The COVID-19 pandemic resulted in remote work becoming more common, with many employees only coming into the office for part of the week. This increased reliance on hot desking, to avoid paying for unused desk space.

====The future of hot desking====
According to a June 2024 Bloomberg article, American workplace seating arrangements have shifted in recent years. In 2019, the vast majority (95%) of office seating was assigned, with only 5% unassigned. By 2022, this had changed somewhat, with 81% assigned and 19% unassigned, reflecting a trend towards more flexible workspaces. However, data from 2023 suggests a slight increase in assigned seating (83%), potentially indicating a move away from fully unassigned ("hot desking") arrangements.

As of 2024, around 60% of North American companies have adopted desk sharing or hoteling. It's helped reduce the number of empty desks and made better use of space, especially since most offices are still only 40–60% full on a typical day.
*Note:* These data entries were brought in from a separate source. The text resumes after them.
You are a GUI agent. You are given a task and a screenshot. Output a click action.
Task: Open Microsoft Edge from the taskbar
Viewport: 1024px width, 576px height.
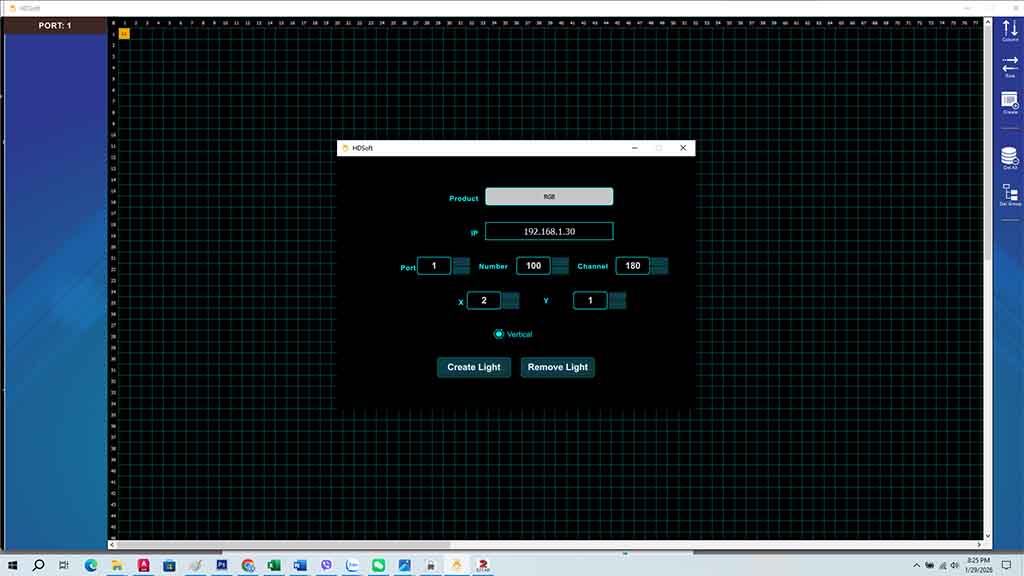click(91, 565)
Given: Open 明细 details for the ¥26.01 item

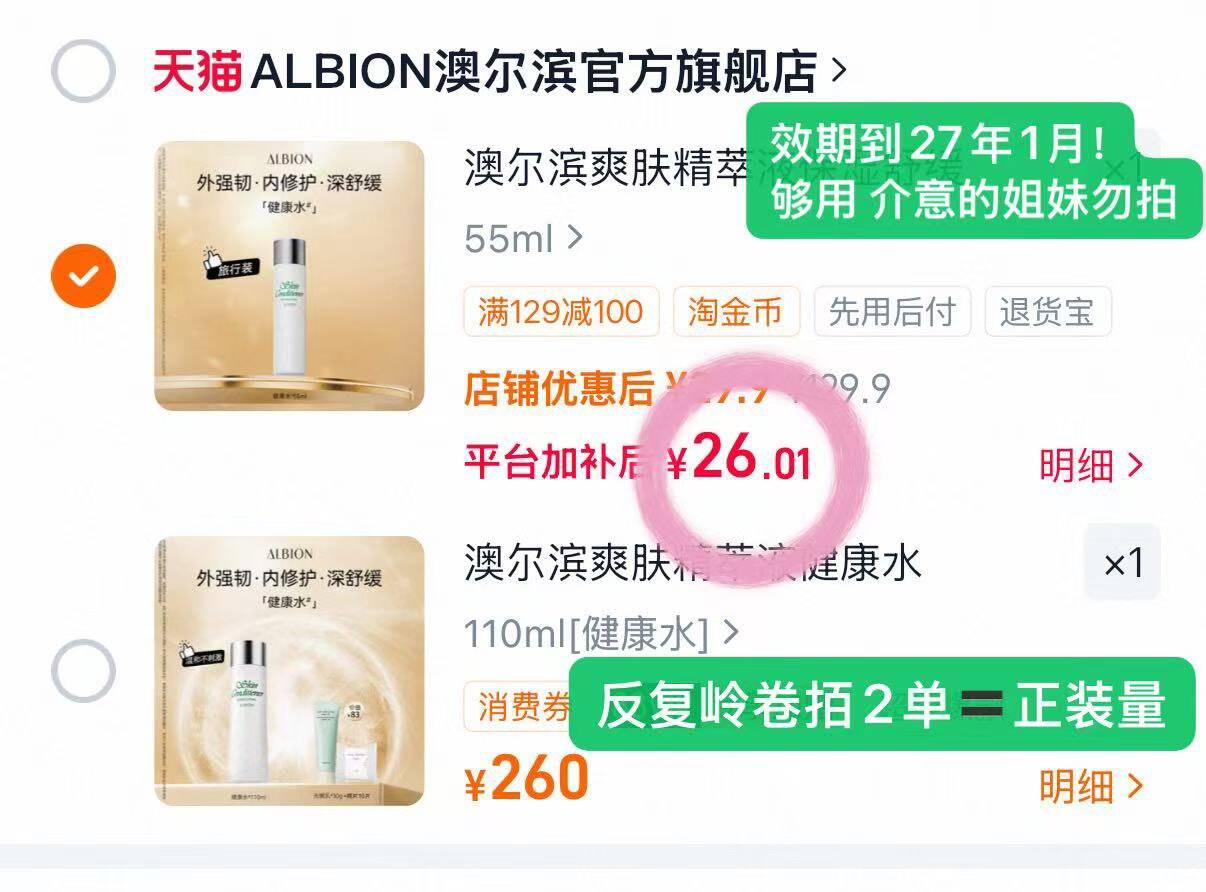Looking at the screenshot, I should (x=1091, y=466).
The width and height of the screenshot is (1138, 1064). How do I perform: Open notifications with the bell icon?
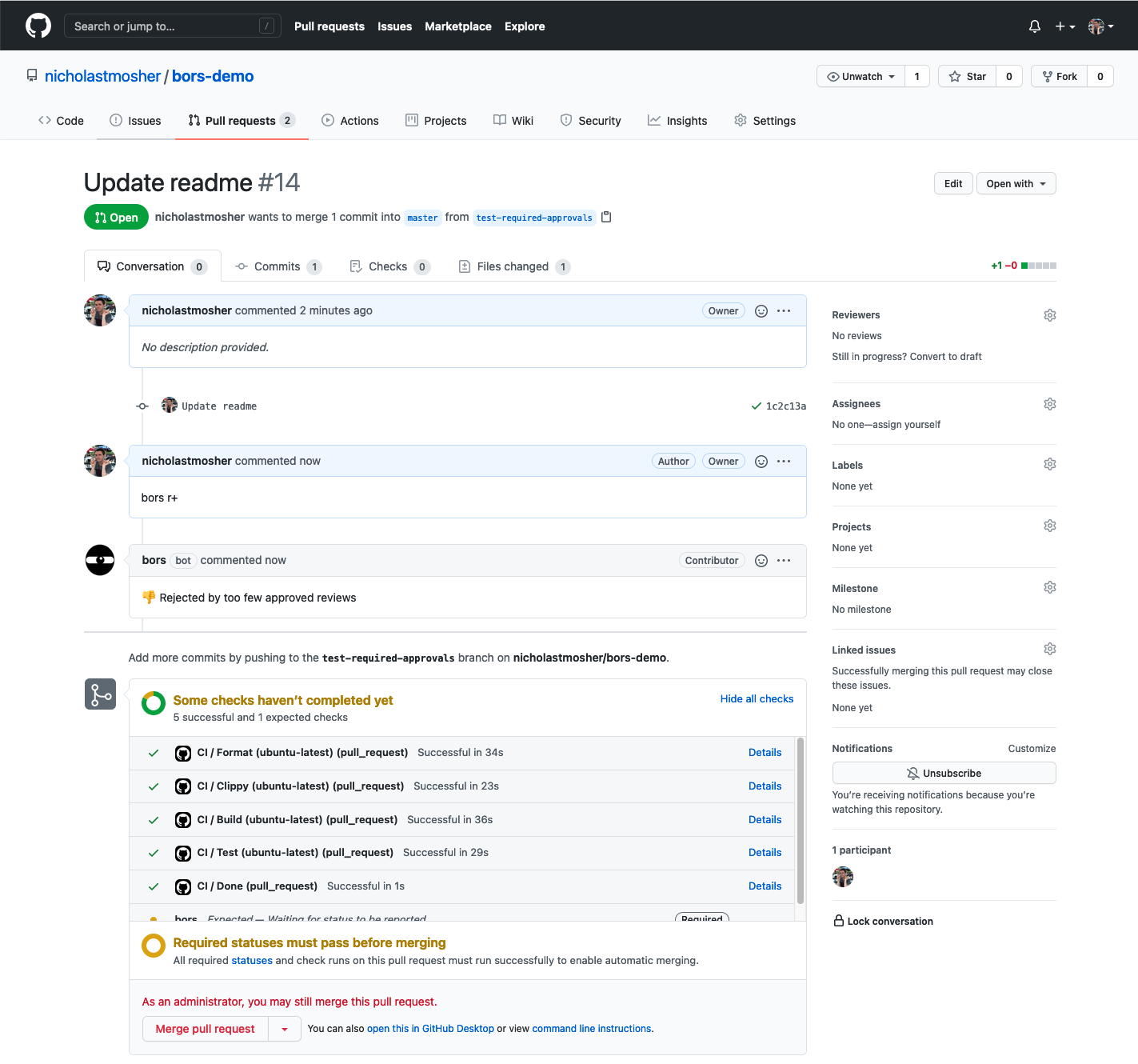(x=1034, y=26)
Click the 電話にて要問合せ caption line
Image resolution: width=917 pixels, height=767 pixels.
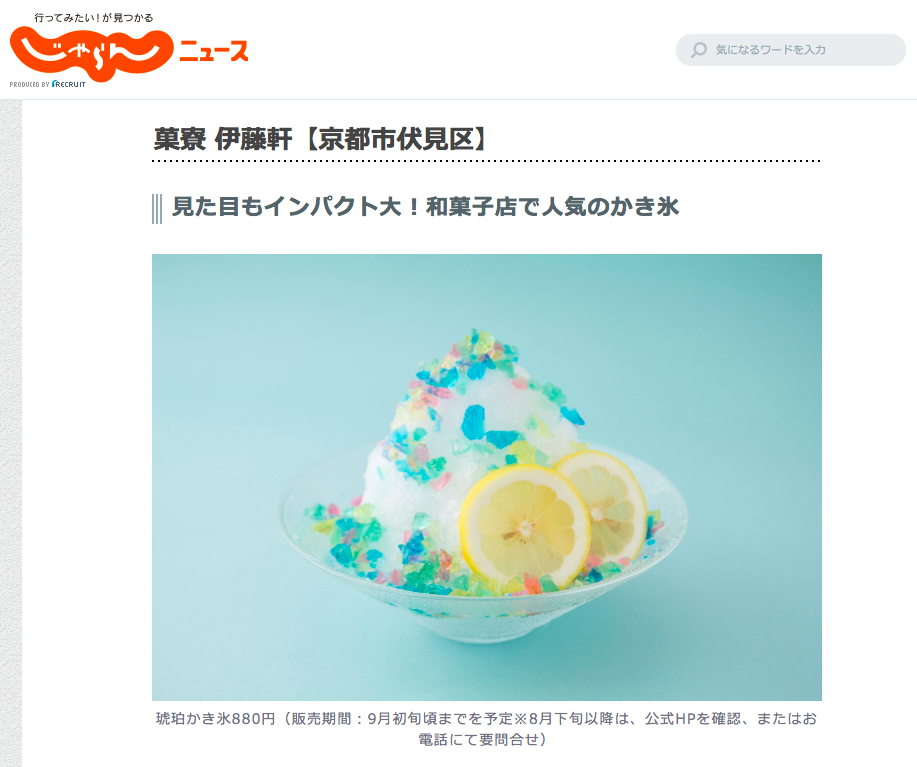pyautogui.click(x=482, y=740)
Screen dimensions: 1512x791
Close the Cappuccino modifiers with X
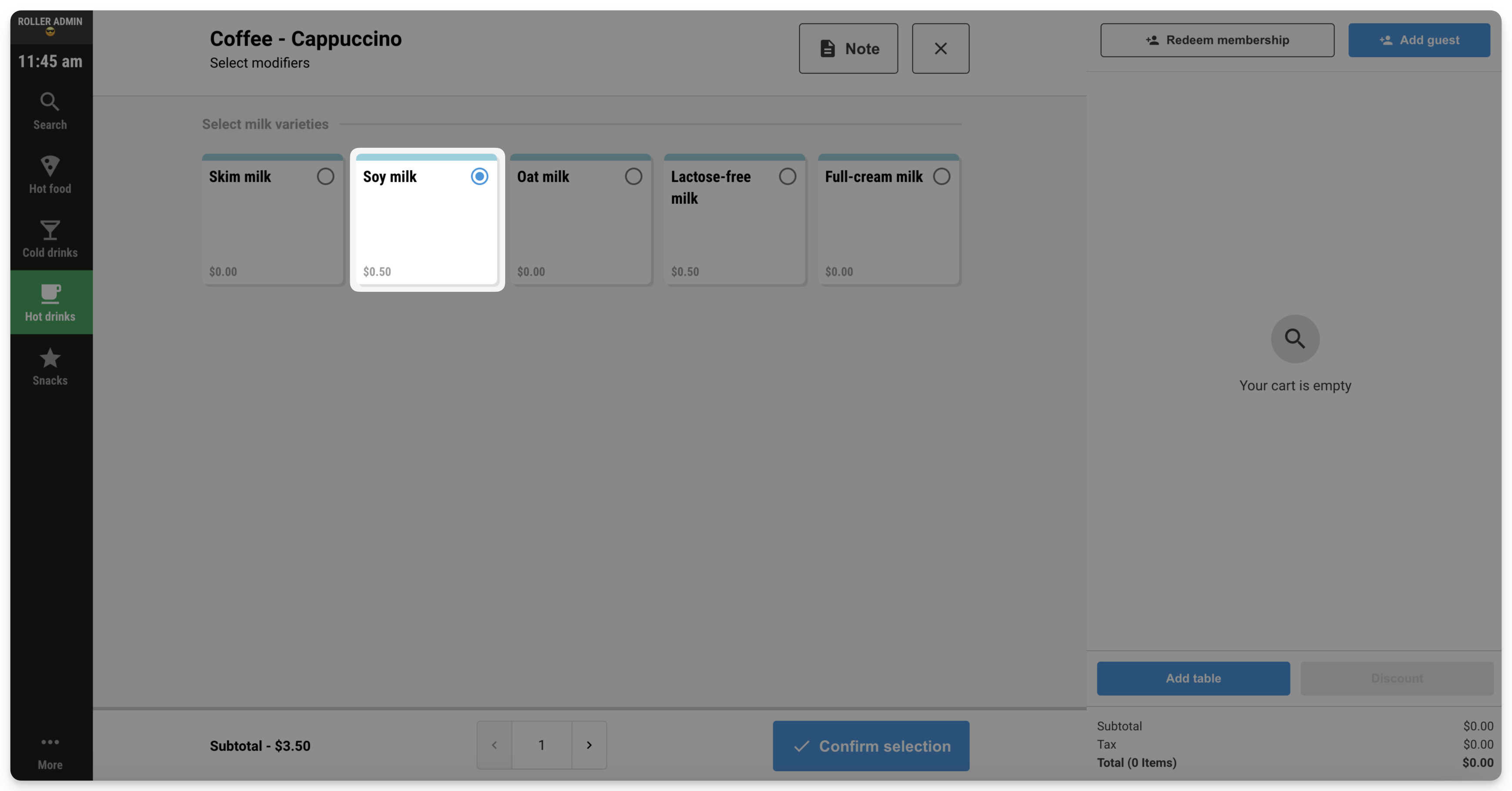(x=940, y=48)
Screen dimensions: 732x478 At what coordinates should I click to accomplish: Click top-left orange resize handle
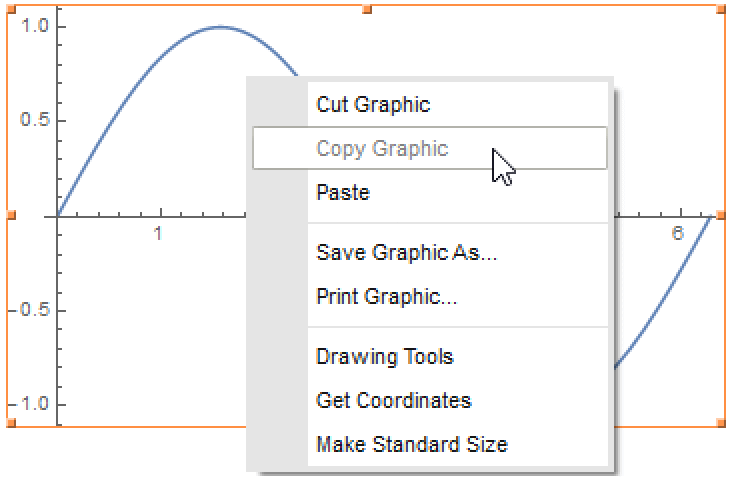pyautogui.click(x=11, y=9)
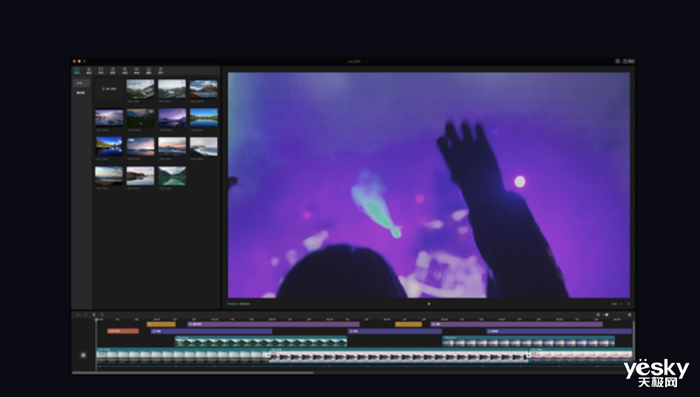Image resolution: width=700 pixels, height=397 pixels.
Task: Open the Effects tab icon
Action: (125, 71)
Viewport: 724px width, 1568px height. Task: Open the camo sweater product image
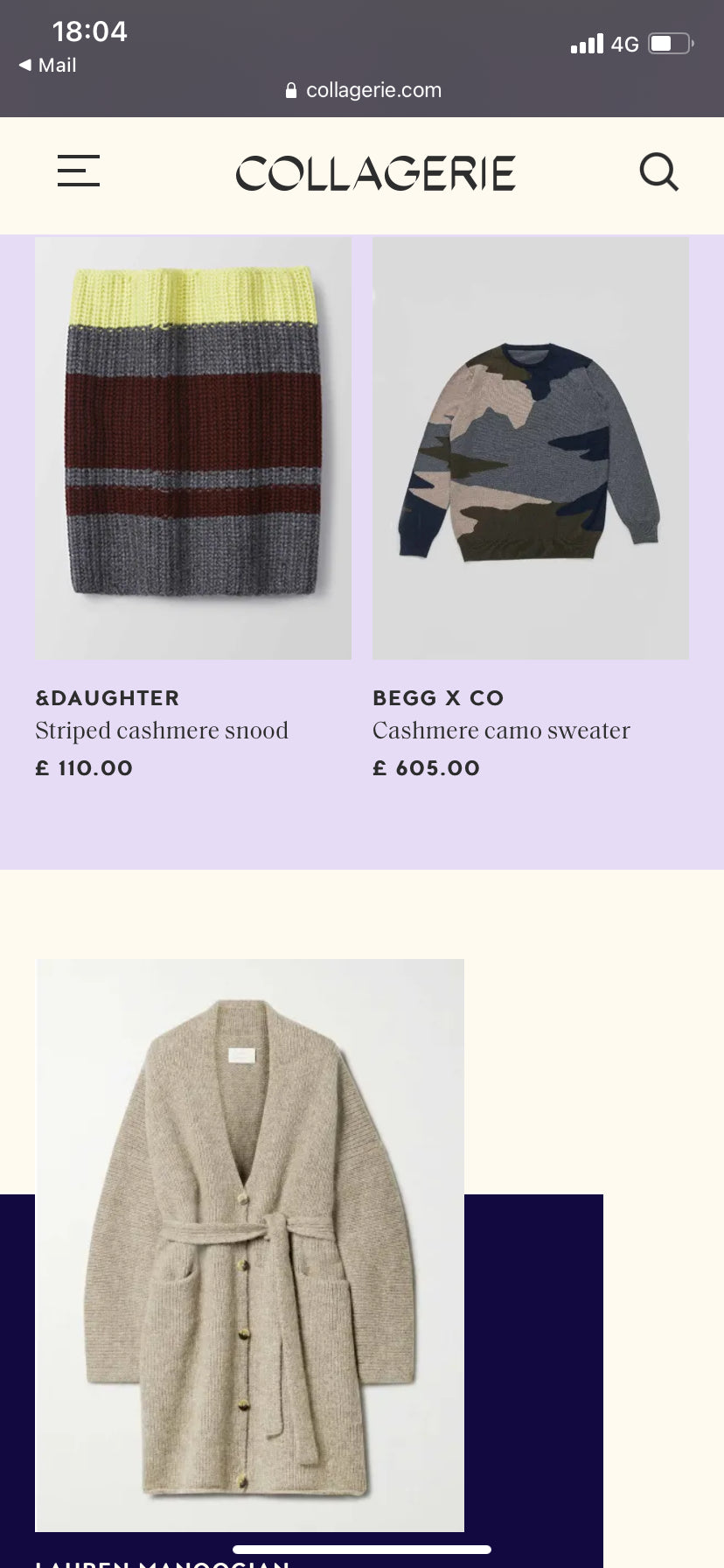(531, 448)
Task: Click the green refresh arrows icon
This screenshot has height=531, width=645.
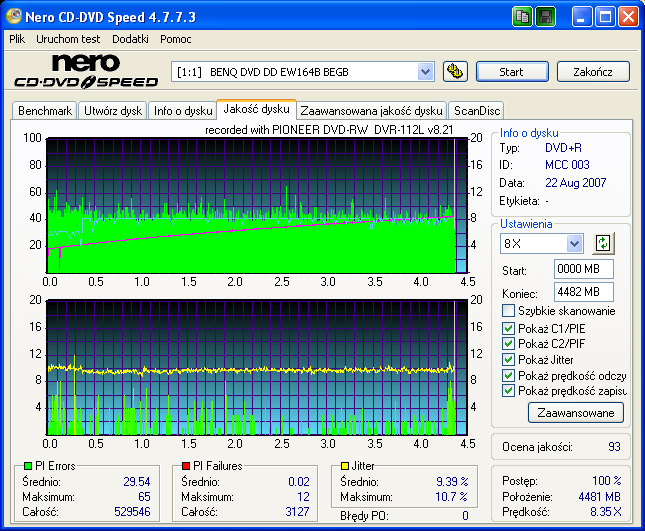Action: tap(602, 243)
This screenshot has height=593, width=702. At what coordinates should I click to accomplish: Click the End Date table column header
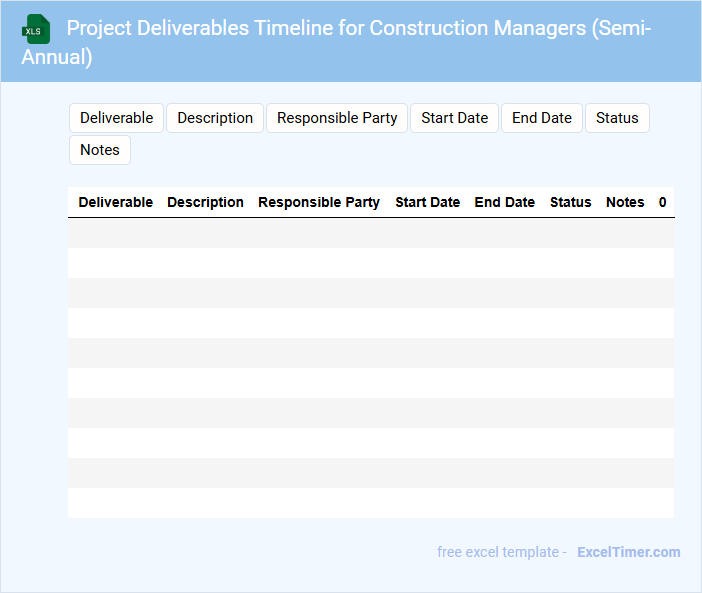[x=504, y=202]
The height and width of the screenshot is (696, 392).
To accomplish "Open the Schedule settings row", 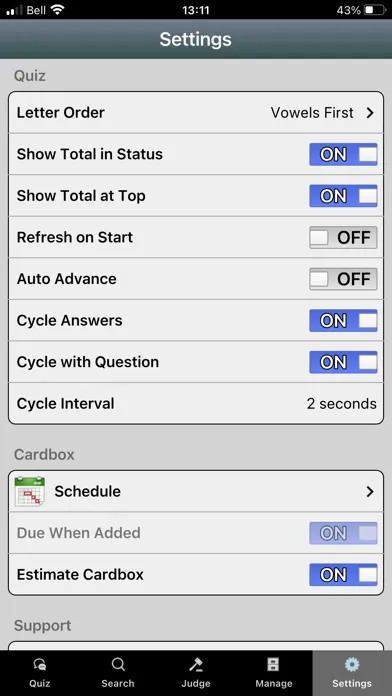I will pyautogui.click(x=196, y=491).
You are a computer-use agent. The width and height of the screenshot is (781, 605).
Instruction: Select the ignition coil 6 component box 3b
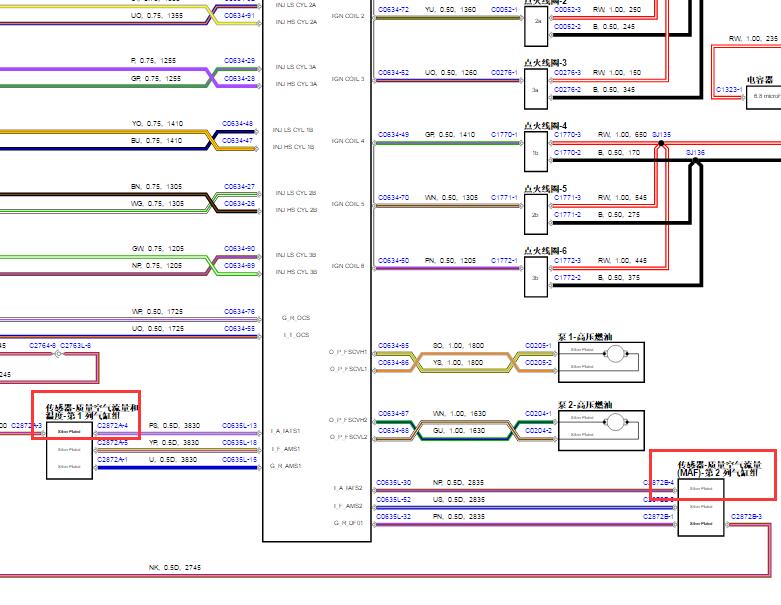tap(535, 277)
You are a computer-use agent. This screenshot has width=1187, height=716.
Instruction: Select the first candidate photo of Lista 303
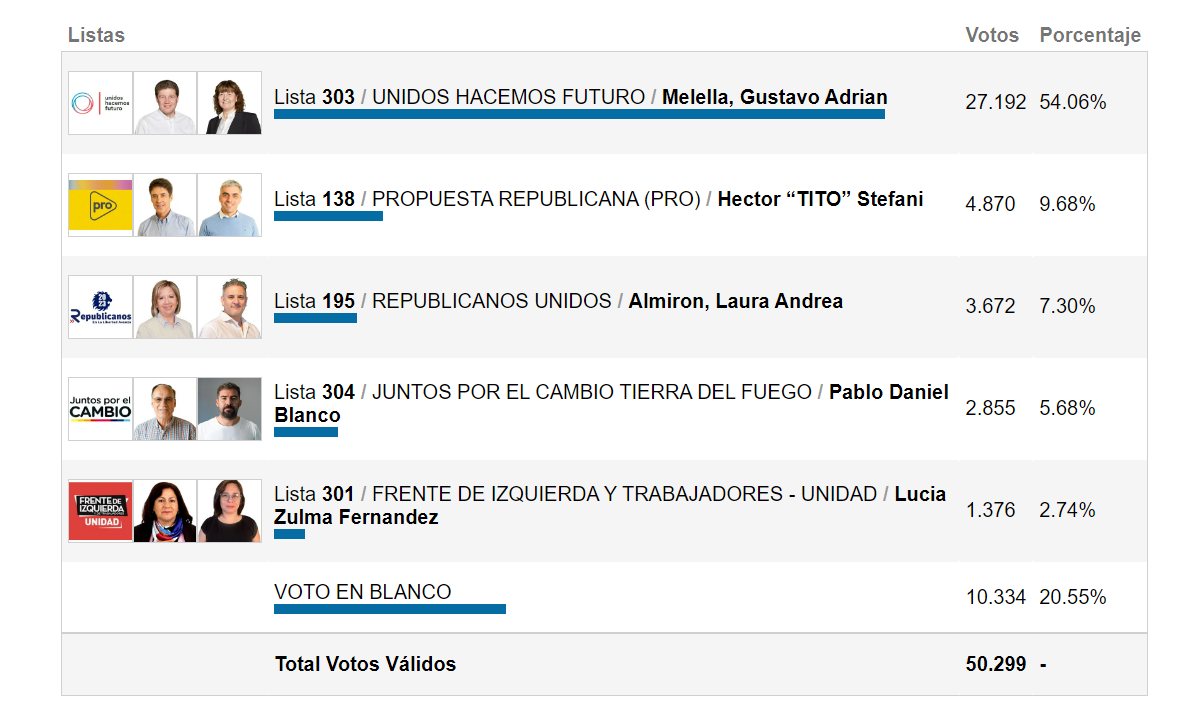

According to a 2022 study, 92% of coworking spaces include hot desks for rent.

==Origin==
The term "hot desking" is thought to derive from the naval practice of hot racking, where sailors on different shifts share the same bunks.

==Criticisms==
Academic research suggests that hot-desking may negatively affect physical and mental health, increase conflicts between co-workers, compromise performance on tasks that require privacy and focus, and limit workplace personalisation .

For example, open-plan offices with hot-desking may serve as a medium for the spread of flu and viruses. In addition, the conflicts between co-workers due to space contestation may point towards workplace bullying, which compromise mental health of workers.

A study that collected and analyzed Reddit user discussions about implementing a hottable format in the office found that only 0.9% of the comments were positive, while 67.0% were negative.

===Related legal disputes===
In 2018, a disabled manager at the UK House of Commons was provided with an adapted workstation to accommodate chronic neck and back conditions. However, because of office overcrowding, management permitted other employees to occupy the station during her short absences between June and September 2018, which led to conflict over access. After she left a polite note requesting that colleagues refrain from using the space, the request was disregarded and supervisors initiated disciplinary action, deeming it unreasonable. In 2022, she subsequently succeeded in her claim before an employment tribunal in central London.